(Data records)
+===+

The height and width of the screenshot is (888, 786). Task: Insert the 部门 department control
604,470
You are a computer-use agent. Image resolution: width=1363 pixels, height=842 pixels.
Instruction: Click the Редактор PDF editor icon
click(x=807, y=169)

+===+

> TO DO:
Having read the records, return each one exactly.

> TASK RESULT:
The height and width of the screenshot is (888, 786). Task: Insert the 部门 department control
604,470
You are a computer-use agent. Image resolution: width=1363 pixels, height=842 pixels.
Instruction: Click the Редактор PDF editor icon
click(x=807, y=169)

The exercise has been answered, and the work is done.